Como en El Chispero, los habitantes se niegan a vender. Para qué se van a ir a otro barrio, dicen, si ahí viven seguros, sabroso. Lo mismo dice Lisandro González, un habitante de La Chacona, el otro barrio-isla de El Poblado. La Chacona es un vecindario empinado, rodeado de algunas casas de ladrillos sin revocar. La historia se repite: fue fundado por capataces y trabajadores y hoy lo habitan los nietos y bisnietos de los fundadores.

El barrio es alargado y está cercado por ambos costados. “Cómo le parece. Por un lado le pusieron un muro, para no vernos, y por el otro nos sembraron un rastrojo. De una unidad dijeron que éramos invasores, cuando nosotros todos tenemos títulos de propiedad”, se lamenta Lisandro.

¿Hasta cuándo resistirán las islas la presión urbana desmedida que se ha cernido sobre El Poblado?
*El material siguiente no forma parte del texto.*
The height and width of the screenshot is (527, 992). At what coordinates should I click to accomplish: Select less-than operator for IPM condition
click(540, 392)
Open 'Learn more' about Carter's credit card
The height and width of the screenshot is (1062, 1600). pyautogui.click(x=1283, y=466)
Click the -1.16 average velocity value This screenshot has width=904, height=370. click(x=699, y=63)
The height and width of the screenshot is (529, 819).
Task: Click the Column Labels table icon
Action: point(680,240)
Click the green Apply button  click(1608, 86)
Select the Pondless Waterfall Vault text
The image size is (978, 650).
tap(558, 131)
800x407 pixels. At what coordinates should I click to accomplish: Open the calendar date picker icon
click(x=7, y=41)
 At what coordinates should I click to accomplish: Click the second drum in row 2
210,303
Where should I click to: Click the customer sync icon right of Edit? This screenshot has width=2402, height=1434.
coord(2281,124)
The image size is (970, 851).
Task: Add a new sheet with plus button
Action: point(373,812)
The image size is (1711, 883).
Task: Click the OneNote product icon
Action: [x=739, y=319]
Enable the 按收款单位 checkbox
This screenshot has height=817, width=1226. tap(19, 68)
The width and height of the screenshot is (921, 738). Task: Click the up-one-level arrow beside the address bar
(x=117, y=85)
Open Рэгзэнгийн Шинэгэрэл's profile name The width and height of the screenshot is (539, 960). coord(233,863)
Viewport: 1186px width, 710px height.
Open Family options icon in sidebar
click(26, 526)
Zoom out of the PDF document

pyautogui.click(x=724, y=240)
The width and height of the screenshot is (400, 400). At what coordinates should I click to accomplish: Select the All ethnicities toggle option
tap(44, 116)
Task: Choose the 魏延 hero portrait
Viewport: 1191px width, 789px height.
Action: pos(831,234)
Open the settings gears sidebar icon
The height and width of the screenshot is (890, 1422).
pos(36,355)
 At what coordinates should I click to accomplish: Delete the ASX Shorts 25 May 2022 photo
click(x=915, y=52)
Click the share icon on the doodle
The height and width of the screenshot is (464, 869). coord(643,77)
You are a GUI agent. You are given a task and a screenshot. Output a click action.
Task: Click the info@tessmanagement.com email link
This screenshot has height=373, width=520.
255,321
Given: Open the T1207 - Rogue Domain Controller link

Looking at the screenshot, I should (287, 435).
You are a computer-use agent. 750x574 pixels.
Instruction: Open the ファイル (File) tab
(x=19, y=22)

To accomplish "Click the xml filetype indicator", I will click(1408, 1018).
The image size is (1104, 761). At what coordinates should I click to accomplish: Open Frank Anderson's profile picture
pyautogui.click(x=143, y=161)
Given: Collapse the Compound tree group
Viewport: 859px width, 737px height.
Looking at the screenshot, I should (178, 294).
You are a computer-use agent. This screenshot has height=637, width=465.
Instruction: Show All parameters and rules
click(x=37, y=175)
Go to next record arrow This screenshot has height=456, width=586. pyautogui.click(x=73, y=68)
Parece que los barrios-islas van para largo. Federico Estrada, gerente de la Lonja Medellín, dice que estas comunidades están “urbanísticamente muy arraigadas”. “Ellos tienen un arraigo muy grande por su territorio. Y eso lo han entendido los constructores. Va a ser muy difícil que se unan para vender. Entonces, el desarrollo sí o sí va a tener que ser sobre el río y las partes planas”, comenta Estrada.

Lo cierto es que El Poblado no volverá a ser lo que fue, esa ladera llena de naturaleza que describió Manuel Uribe Ángel a finales del siglo XIX. Y los recuerdos de esos tiempos deseados morirán con los habitantes más viejos. Entonces quedarán unas islas urbanas sin recuerdos.